Edinburgh Bars & Clubs Guide

on Thursday, 10 May 2012.

Edinburgh is a city of many colours and one of the most vibrant colour of the city is its rich and historic drinking culture. This varied aspect of Einburgh has been buzzing since times. If we look back to the glorifying past of the city, we can find many historical pubs and bars adding its flavour to the rich drinking culture of the city. The famous Cafe Royal is one such oldest and historic Victorian pub which dates back to 1862.

Edinburgh has more bars per square mile than any other European city. That may just be the drink talking, but the city does boast an inordinate amount of watering holes, from centuries-old pubs brimming with history, to the latest in contemporary chic.
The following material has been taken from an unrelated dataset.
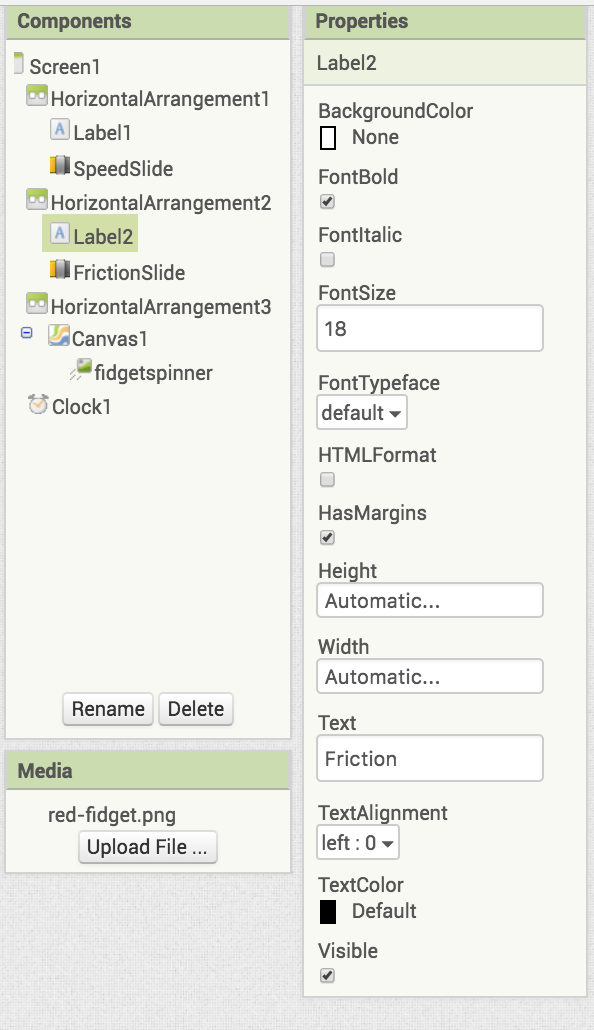Click the SpeedSlide slider icon
The image size is (594, 1030).
[60, 166]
As the city grew bigger with the course of time, new style bars and countless cafe-bars flourished adding to the cities rich drinking culture. Now there's a bar for everyone in this town. And if that weren't enough, the city is blessed with liberal licensing laws, which are relaxed even further during the Festival in Aug and over Christmas and New Year. It is not a problem finding bars open till past midnight any night of the week and some are open till 0300 at weekends. Edinburgh may not be quite the city that never sleeps, but it's doing pretty well in the insomnia stakes.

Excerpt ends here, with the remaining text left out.